Wednesday, December 22, 2010

The social life...

Instead of writing about winterizing, like I probably should, I've decided instead to write about life in the marina. I didn't take any pictures of winterizing the engine anyway. I was too busy trying to remember all the steps.

So life in the marina.

Yesterday I was hanging out and running errands with my friend Andrew. He had some days off left to take before the end of the year and so we decided to get together and run errands, see friends, do some boat work and go climbing. We come back to the marina from West Marine and Costco and lunch with Andrew's brother, Mark, of the famous MarkandChristine duo. And what do we see at the marina? Why, two people sitting at the picnic table, smoking cigarettes and having coffee!

I jump out of the car to introduce myself. The marina staff is on a two-week vacation and I'm a little more starved for human interaction than I usually am.

"Hi! Do you live here? I'm Allie. I live in that little boat," I say, pointing. "I've been just dying to meet some of the other liveaboards here. I knew there were some, but I haven't met any yet."

I said this all in one breath.

It took a moment for the new couple to digest what I had just said and get up to shake hands.

They, too, seemed a little starved for company.

We engaged in a discussion about space heaters. They examined the one I had just purchased from the West Marine.
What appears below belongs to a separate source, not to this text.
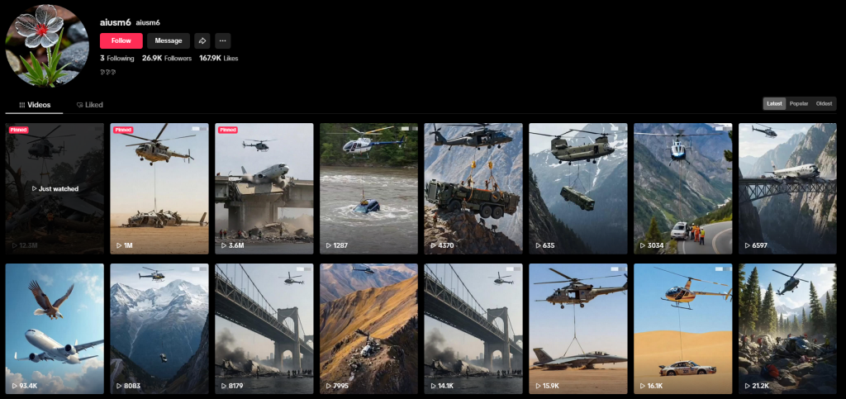Switch sorting to Oldest
Screen dimensions: 846x399
(x=824, y=103)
We discussed the relative merits of West Marine-brand space heaters versus hardware store space heaters versus propane heaters.

And then, in the truly attention-starved manner of all liveaboards I've ever met in winter, we exchanged phone numbers and a promise to meet up that night over a bottle of rum.

The social norms in a marina are not complex. They are based mostly in a desire to meet someone -- anyone -- other than whomever lives in the boat with you. And liveaboards like me who live alone? Forget about it. We're all dying for discussion with something other than a duck.

People come in and out all the time because they travel the world, or the Bay, or they're visiting for a week. Whatever it is. So you meet someone in the boat yard and just end up hanging out. There was a guy in my marina this summer who has since gone to the Caribbean. I let him borrow my hose and he, in turn, checked on me during storms and invited me over for wine and chips. Never mind that he had a daughter my age. We had a grand time discussing charts and navigation. Then there was another guy over the summer who liked to sit on his deck chair next to my boat and chit-chat about boat prices. Once, when I went to get my mail, an older couple, despairing of their taxi ever arriving asked me for a ride to the Inner Harbor. When I lived in Washington, D.C., there were always people I'd met in the bathroom or the laundry room dropping by for a drink or a chat.

I'm no sociologist, but I think it's something to do with the prospect of getting to talk about something you love -- with someone who hasn't just spent a long period of time confined to a small space with you.

So what I'm trying to say is that inviting someone you just met to your home isn't strange at all and I eagerly accepted.

Around 8, I got the call and went over.

Now, what I have neglected to mention is that one of my main points of attraction to these people, besides companionship, was the fact that they have pets.

Not just any pets.

They have two cats -- and a pet squirrel.

So we sat up until 2 a.m. playing with their pets and drinking tea with rum and eating cake.

Life in the marina? It's really not so bad.


  1. This really does need a picture of the squirrel.

  2. I know! I totally fail at taking blog photos sometimes.